◆ Goal: Format all of the data below as a JSON list of strings, with one string per line and blank lines omitted.

◆ Records for the task:
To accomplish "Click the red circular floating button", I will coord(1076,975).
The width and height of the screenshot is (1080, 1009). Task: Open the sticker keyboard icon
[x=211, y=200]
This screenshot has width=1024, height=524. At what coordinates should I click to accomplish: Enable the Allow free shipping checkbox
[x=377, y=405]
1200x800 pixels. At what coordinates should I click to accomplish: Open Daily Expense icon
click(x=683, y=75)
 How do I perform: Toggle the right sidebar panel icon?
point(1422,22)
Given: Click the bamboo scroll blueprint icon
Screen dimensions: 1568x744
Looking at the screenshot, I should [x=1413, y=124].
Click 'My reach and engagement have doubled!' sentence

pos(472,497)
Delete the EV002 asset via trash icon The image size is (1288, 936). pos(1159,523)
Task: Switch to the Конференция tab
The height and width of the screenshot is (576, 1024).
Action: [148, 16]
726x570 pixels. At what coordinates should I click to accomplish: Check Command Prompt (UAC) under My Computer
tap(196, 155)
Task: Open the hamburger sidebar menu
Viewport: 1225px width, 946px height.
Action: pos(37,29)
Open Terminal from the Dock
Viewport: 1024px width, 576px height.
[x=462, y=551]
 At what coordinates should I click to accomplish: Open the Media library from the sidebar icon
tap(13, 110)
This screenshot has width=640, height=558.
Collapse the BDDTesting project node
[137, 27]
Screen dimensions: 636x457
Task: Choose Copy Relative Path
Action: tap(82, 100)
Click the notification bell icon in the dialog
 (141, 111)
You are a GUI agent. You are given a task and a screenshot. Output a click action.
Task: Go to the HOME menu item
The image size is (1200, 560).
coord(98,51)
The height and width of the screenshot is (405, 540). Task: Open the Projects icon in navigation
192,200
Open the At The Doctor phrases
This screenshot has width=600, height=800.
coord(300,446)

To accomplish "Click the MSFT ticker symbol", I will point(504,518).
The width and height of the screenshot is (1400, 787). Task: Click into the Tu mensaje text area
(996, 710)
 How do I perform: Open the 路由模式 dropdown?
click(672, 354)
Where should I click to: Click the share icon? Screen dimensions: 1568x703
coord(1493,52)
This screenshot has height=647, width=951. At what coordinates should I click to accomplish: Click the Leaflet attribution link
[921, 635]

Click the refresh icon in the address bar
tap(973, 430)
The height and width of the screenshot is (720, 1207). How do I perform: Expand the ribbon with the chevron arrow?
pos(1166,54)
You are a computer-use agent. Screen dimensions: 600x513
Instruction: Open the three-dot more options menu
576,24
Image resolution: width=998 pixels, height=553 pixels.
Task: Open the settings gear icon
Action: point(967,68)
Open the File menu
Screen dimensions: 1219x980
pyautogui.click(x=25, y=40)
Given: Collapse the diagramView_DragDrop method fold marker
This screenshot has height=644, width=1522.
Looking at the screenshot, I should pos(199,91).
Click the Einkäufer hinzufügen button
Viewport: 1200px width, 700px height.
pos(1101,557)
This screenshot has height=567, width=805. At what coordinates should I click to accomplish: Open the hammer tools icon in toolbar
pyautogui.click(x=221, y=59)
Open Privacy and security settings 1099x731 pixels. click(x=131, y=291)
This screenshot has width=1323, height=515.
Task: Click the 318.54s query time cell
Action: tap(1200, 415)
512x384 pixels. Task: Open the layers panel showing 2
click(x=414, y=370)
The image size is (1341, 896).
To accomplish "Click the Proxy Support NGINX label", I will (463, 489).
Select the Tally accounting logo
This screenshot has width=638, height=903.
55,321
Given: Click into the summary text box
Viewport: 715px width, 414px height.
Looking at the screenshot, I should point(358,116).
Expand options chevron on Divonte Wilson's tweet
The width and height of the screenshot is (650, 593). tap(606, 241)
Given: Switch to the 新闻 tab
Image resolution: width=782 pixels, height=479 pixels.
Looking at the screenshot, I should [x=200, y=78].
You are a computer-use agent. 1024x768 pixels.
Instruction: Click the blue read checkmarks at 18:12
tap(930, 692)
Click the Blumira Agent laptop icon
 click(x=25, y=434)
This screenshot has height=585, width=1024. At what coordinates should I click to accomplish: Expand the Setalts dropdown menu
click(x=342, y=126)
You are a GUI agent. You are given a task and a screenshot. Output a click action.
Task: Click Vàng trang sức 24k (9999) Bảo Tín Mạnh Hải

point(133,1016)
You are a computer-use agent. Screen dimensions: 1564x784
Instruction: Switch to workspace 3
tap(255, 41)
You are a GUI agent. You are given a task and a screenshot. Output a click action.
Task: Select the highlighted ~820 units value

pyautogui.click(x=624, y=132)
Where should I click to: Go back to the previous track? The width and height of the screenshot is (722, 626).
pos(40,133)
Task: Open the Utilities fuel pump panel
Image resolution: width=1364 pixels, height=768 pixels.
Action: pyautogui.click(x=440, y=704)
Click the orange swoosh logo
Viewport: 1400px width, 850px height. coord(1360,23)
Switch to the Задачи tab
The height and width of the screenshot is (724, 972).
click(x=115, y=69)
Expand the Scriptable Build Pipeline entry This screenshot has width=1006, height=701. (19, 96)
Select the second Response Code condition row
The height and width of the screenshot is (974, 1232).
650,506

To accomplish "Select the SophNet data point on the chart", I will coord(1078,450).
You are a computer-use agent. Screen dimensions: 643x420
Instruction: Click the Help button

◆ Written response:
[
  "To accomplish \"Click the red circular floating button\", I will coord(1076,975).",
  "The width and height of the screenshot is (1080, 1009). Task: Open the sticker keyboard icon",
  "[x=211, y=200]",
  "This screenshot has width=1024, height=524. At what coordinates should I click to accomplish: Enable the Allow free shipping checkbox",
  "[x=377, y=405]",
  "1200x800 pixels. At what coordinates should I click to accomplish: Open Daily Expense icon",
  "click(x=683, y=75)",
  " How do I perform: Toggle the right sidebar panel icon?",
  "point(1422,22)",
  "Given: Click the bamboo scroll blueprint icon",
  "Screen dimensions: 1568x744",
  "Looking at the screenshot, I should [x=1413, y=124].",
  "Click 'My reach and engagement have doubled!' sentence",
  "pos(472,497)",
  "Delete the EV002 asset via trash icon The image size is (1288, 936). pos(1159,523)",
  "Task: Switch to the Конференция tab",
  "The height and width of the screenshot is (576, 1024).",
  "Action: [148, 16]",
  "726x570 pixels. At what coordinates should I click to accomplish: Check Command Prompt (UAC) under My Computer",
  "tap(196, 155)",
  "Task: Open the hamburger sidebar menu",
  "Viewport: 1225px width, 946px height.",
  "Action: pos(37,29)",
  "Open Terminal from the Dock",
  "Viewport: 1024px width, 576px height.",
  "[x=462, y=551]",
  " At what coordinates should I click to accomplish: Open the Media library from the sidebar icon",
  "tap(13, 110)",
  "This screenshot has width=640, height=558.",
  "Collapse the BDDTesting project node",
  "[137, 27]",
  "Screen dimensions: 636x457",
  "Task: Choose Copy Relative Path",
  "Action: tap(82, 100)",
  "Click the notification bell icon in the dialog",
  " (141, 111)",
  "You are a GUI agent. You are given a task and a screenshot. Output a click action.",
  "Task: Go to the HOME menu item",
  "The image size is (1200, 560).",
  "coord(98,51)",
  "The height and width of the screenshot is (405, 540). Task: Open the Projects icon in navigation",
  "192,200",
  "Open the At The Doctor phrases",
  "This screenshot has width=600, height=800.",
  "coord(300,446)",
  "To accomplish \"Click the MSFT ticker symbol\", I will point(504,518).",
  "The width and height of the screenshot is (1400, 787). Task: Click into the Tu mensaje text area",
  "(996, 710)",
  " How do I perform: Open the 路由模式 dropdown?",
  "click(672, 354)",
  "Where should I click to: Click the share icon? Screen dimensions: 1568x703",
  "coord(1493,52)",
  "This screenshot has height=647, width=951. At what coordinates should I click to accomplish: Click the Leaflet attribution link",
  "[921, 635]",
  "Click the refresh icon in the address bar",
  "tap(973, 430)",
  "The height and width of the screenshot is (720, 1207). How do I perform: Expand the ribbon with the chevron arrow?",
  "pos(1166,54)",
  "You are a computer-use agent. Screen dimensions: 600x513",
  "Instruction: Open the three-dot more options menu",
  "576,24",
  "Image resolution: width=998 pixels, height=553 pixels.",
  "Task: Open the settings gear icon",
  "Action: point(967,68)",
  "Open the File menu",
  "Screen dimensions: 1219x980",
  "pyautogui.click(x=25, y=40)",
  "Given: Collapse the diagramView_DragDrop method fold marker",
  "This screenshot has height=644, width=1522.",
  "Looking at the screenshot, I should pos(199,91).",
  "Click the Einkäufer hinzufügen button",
  "Viewport: 1200px width, 700px height.",
  "pos(1101,557)",
  "This screenshot has height=567, width=805. At what coordinates should I click to accomplish: Open the hammer tools icon in toolbar",
  "pyautogui.click(x=221, y=59)",
  "Open Privacy and security settings 1099x731 pixels. click(x=131, y=291)",
  "This screenshot has width=1323, height=515.",
  "Task: Click the 318.54s query time cell",
  "Action: tap(1200, 415)",
  "512x384 pixels. Task: Open the layers panel showing 2",
  "click(x=414, y=370)",
  "The image size is (1341, 896).",
  "To accomplish \"Click the Proxy Support NGINX label\", I will (463, 489).",
  "Select the Tally accounting logo",
  "This screenshot has width=638, height=903.",
  "55,321",
  "Given: Click into the summary text box",
  "Viewport: 715px width, 414px height.",
  "Looking at the screenshot, I should point(358,116).",
  "Expand options chevron on Divonte Wilson's tweet",
  "The width and height of the screenshot is (650, 593). tap(606, 241)",
  "Given: Switch to the 新闻 tab",
  "Image resolution: width=782 pixels, height=479 pixels.",
  "Looking at the screenshot, I should [x=200, y=78].",
  "You are a computer-use agent. 1024x768 pixels.",
  "Instruction: Click the blue read checkmarks at 18:12",
  "tap(930, 692)",
  "Click the Blumira Agent laptop icon",
  " click(x=25, y=434)",
  "This screenshot has height=585, width=1024. At what coordinates should I click to accomplish: Expand the Setalts dropdown menu",
  "click(x=342, y=126)",
  "You are a GUI agent. You are given a task and a screenshot. Output a click action.",
  "Task: Click Vàng trang sức 24k (9999) Bảo Tín Mạnh Hải",
  "point(133,1016)",
  "You are a computer-use agent. Screen dimensions: 1564x784",
  "Instruction: Switch to workspace 3",
  "tap(255, 41)",
  "You are a GUI agent. You are given a task and a screenshot. Output a click action.",
  "Task: Select the highlighted ~820 units value",
  "pyautogui.click(x=624, y=132)",
  "Where should I click to: Go back to the previous track? The width and height of the screenshot is (722, 626).",
  "pos(40,133)",
  "Task: Open the Utilities fuel pump panel",
  "Image resolution: width=1364 pixels, height=768 pixels.",
  "Action: pyautogui.click(x=440, y=704)",
  "Click the orange swoosh logo",
  "Viewport: 1400px width, 850px height. coord(1360,23)",
  "Switch to the Задачи tab",
  "The height and width of the screenshot is (724, 972).",
  "click(x=115, y=69)",
  "Expand the Scriptable Build Pipeline entry This screenshot has width=1006, height=701. (19, 96)",
  "Select the second Response Code condition row",
  "The height and width of the screenshot is (974, 1232).",
  "650,506",
  "To accomplish \"Select the SophNet data point on the chart\", I will coord(1078,450).",
  "You are a computer-use agent. Screen dimensions: 643x420",
  "Instruction: Click the Help button"
]